Toute la question est de savoir combien de colons refuseront de partir et quelle sera leur attitude. Iront-ils jusqu’à résister par les armes ? Le Yesha, principale organisation représentant les colons tant de Gaza que de Cisjordanie, affirme qu’il a donné des consignes pour que la résistance soit passive et pacifique. Mais chacun sait, en Israël et chez les Palestiniens, qu’une provocation est toujours possible. Le fanatisme qui habite certains colons peut faire craindre le pire : nul n’a oublié l’assassinat d’Yithzak Rabin, en 1995, au nom de cette même idéologie.
manifestations quotidiennes
En attendant, les colons, l’extrême droite et la partie du Likoud opposée au retrait jouent leur va-tout et mobilisent. Il ne se passe pas de jour sans manifestation. Mercredi soir, c’est la vieille ville de Jérusalem qui était envahie par des milliers d’Israéliens hostiles au retrait. Par cars entiers, venant de toutes les colonies de Cisjordanie, des familles nombreuses au grand complet arborant la couleur orange, leur signe de ralliement, se sont précipitées dans les rues de la vieille ville vers le mur des Lamentations, où les rabbins ont dirigé des prières, suppliant le Ciel d’intervenir, de susciter un « miracle » pour empêcher l’évacuation. Selon la presse israélienne, ils étaient 70 000 et les Palestiniens de la vieille ville, éberlués et inquiets, affirmaient n’avoir jamais vu tant de monde.

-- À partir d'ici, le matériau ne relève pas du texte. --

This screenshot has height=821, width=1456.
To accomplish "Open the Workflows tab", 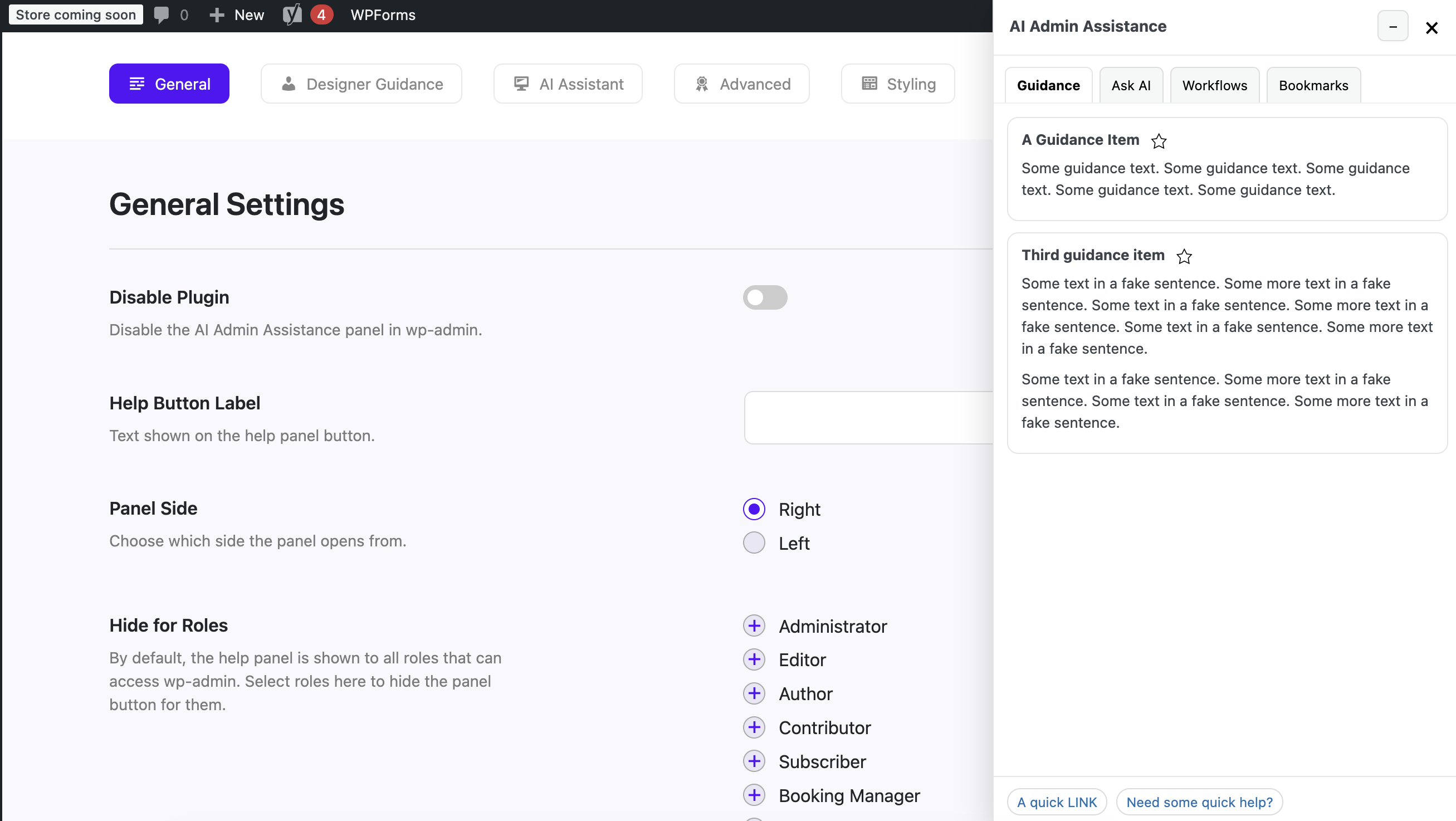I will pos(1215,85).
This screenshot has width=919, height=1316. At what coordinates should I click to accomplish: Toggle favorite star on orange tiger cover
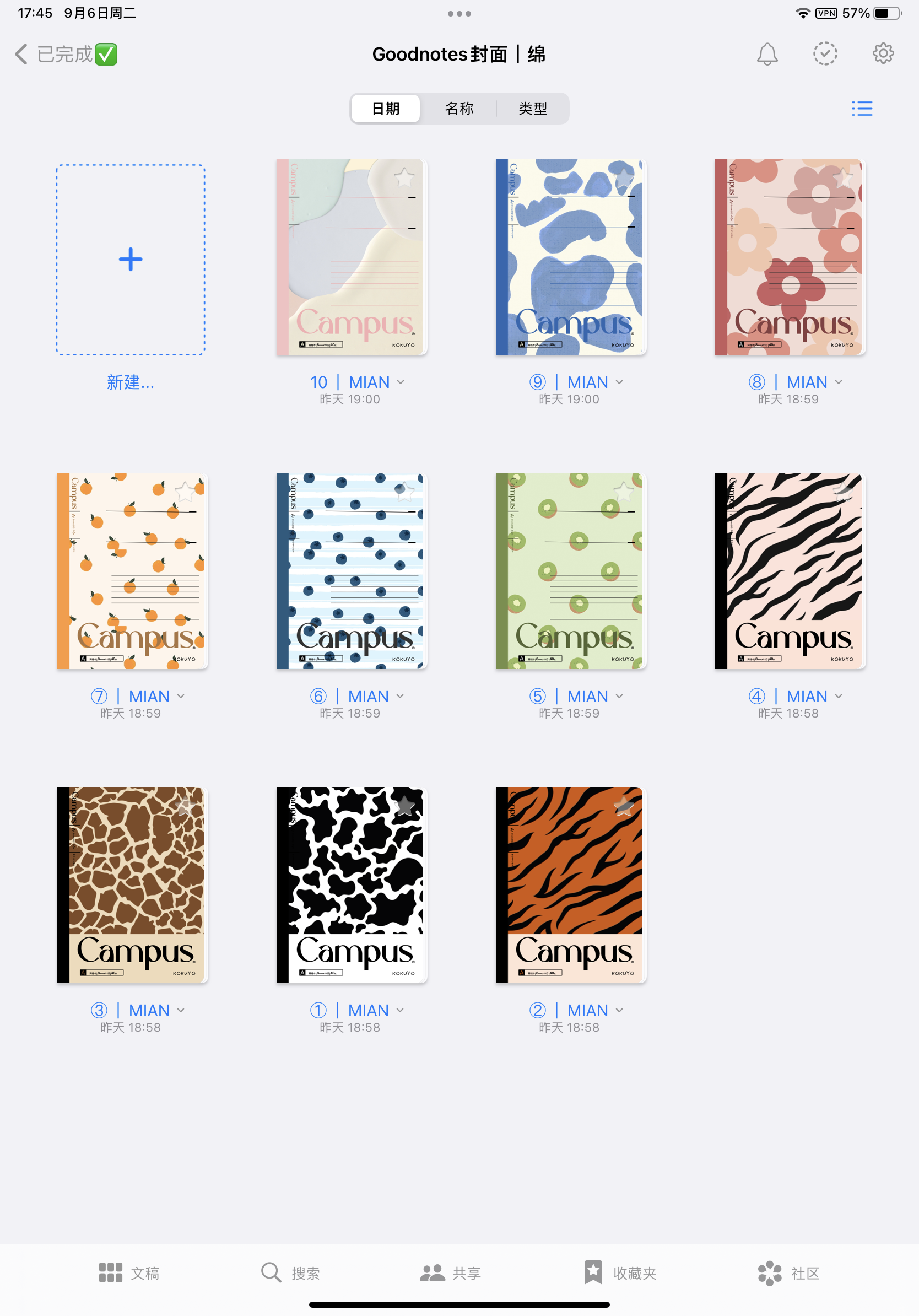tap(623, 806)
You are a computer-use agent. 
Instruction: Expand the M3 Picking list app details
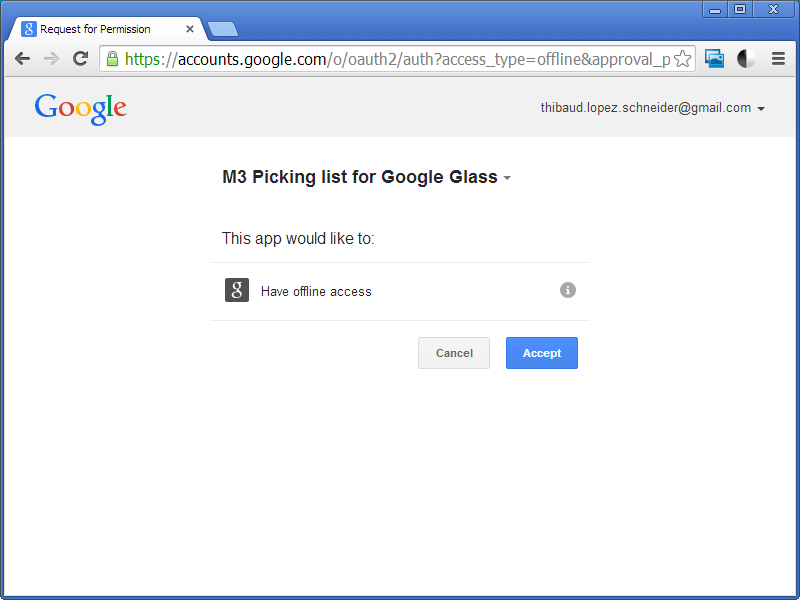[507, 179]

Ils étaient largement aussi nombreux jeudi soir à Tel-Aviv, toujours à l’appel du Yesha, qui n’avait pas hésité à choisir la place Yitzhak-Rabin comme lieu de rassemblement et d’appel à la désobéissance civile. Des consignes ont été données pour rendre la tâche la plus difficile possible aux autorités : chaînes humaines pour bloquer les accès à la bande de Gaza dimanche et les jours suivants, siège des « check-points » de l’armée, infiltration des militants les plus déterminés dans les colonies, pourtant décrétées depuis deux semaines « zones militaires fermées » et interdites d’accès à tout citoyen israélien qui n’y réside pas, appel aux soldats à ne pas « obéir aux ordres impies d’expulser des juifs ».
Le gouvernement, qui redoute des incidents violents, tente par tous les moyens de calmer le jeu en caressant les colons dans le sens du poil. Ariel Sharon a promis mercredi que cette évacuation était « la der des der ». « Nous allons garder fermement sous notre contrôle tous les grands blocs de colonies de Cisjordanie et Jérusalem, a-t-il dit. Il n’est pas question de négocier cela avec les Palestiniens. Et nous avons l’accord des États-Unis et de l’Europe. »
Moshe Katsav demande pardon
De son côté, le président de l’État, Moshe Katsav, a « demandé pardon aux colons » au nom de l’État et demandé à tous les Israéliens de « partager leur peine », allant même jusqu’à les traiter de « héros courageux ».
Des propos qui sont très mal accueillis du côté palestinien, où l’on ne se fait aucune illusion sur les intentions réelles d’Ariel Sharon : il ne lâche Gaza que sous la pression pour mieux garder la Cisjordanie et s’attirer les bonnes grâces de la communauté internationale. Le président palestinien, Mahmoud Abbas, a cependant annoncé qu’il avait passé un accord avec le Hamas et les autres groupes d’opposition armés pour qu’aucune action ne soit lancée contre les Israéliens pendant toute la durée de l’évacuation. Il a également annoncé le déploiement de 5 000 policiers palestiniens pour assurer le calme et demandé que les célébrations du départ de l’occupant se fassent sans les traditionnels tirs en l’air. Mais c’est sans doute beaucoup demander à UNE POPULATION QUI EN A TANT SOUFFERT DE LEUR PRESENCE.